▶ _TEXTO FORNECIDO_:
Durante a graduação, a jornalista passou por algumas dificuldades. Ela morava em Nova Iguaçu, na Baixada Fluminense, e tinha que acordar às 3h30 para estar na sala de aula às 7h. O valor da passagem era quase metade do salário dos pais dela. Por isso, ela trabalhava para ajudar nos custos. Durante uma época, ela chegou a cursar, ao mesmo tempo, História na UFRJ e Jornalismo na PUC.
Luciana é militante da questão étnico-racial no Brasil e de Direitos Humanos. Ela era ligada à Igreja Católica e já tinha um descontentamento em relação às questões sociais. Mas o ativismo só veio com a profissão. Ao trabalhar como repórter pela primeira vez, no GNT, ela conta que começou a ter noções dos padrões que a TV e a sociedade impõem.
– Eu tinha uma resistência em aparecer, relacionada à autoestima. Foi quando descobri que nós carregávamos estigmas, problemas gravíssimos da nossa formação, decorrente da TV brasileira. Ela entra nas nossas casas e impõe um padrão, que destrói a identidade da criança negra.
O caminho para a televisão não foi planejado: o sonho de Luciana era trabalhar com jornalismo impresso, mas as oportunidades que surgiram foram para telejornalismo. Ela começou a carreira no Canal Futura, como estagiária. Depois do GNT, ela foi chamada pela Band News para cobrir a Guerra do Iraque. Também passou pela TV Bandeirantes até chegar à TV Brasil, onde está há mais de dez anos.

▶ _TAREFA_:
De acordo com o texto sobre a trajetória de Luciana, em qual canal ela iniciou a carreira e em que função? Os dados constituem material independente do texto.

▶ _DADOS FORNECIDOS_:
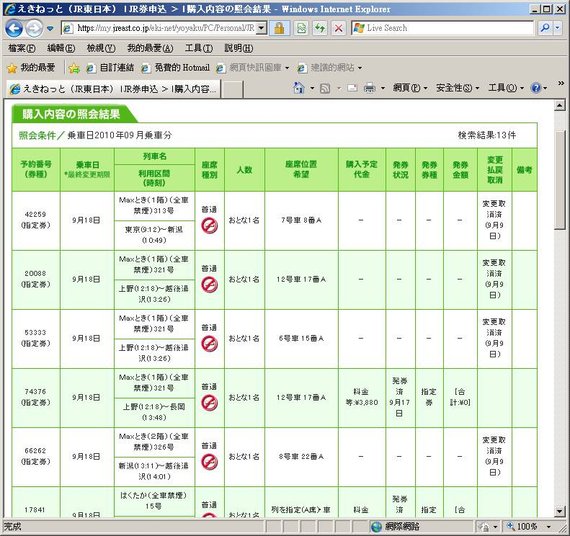This screenshot has width=570, height=536.
Task: Click the security lock icon by the address bar
Action: [279, 28]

▶ _SOLUÇÃO_:
No Canal Futura, como estagiária.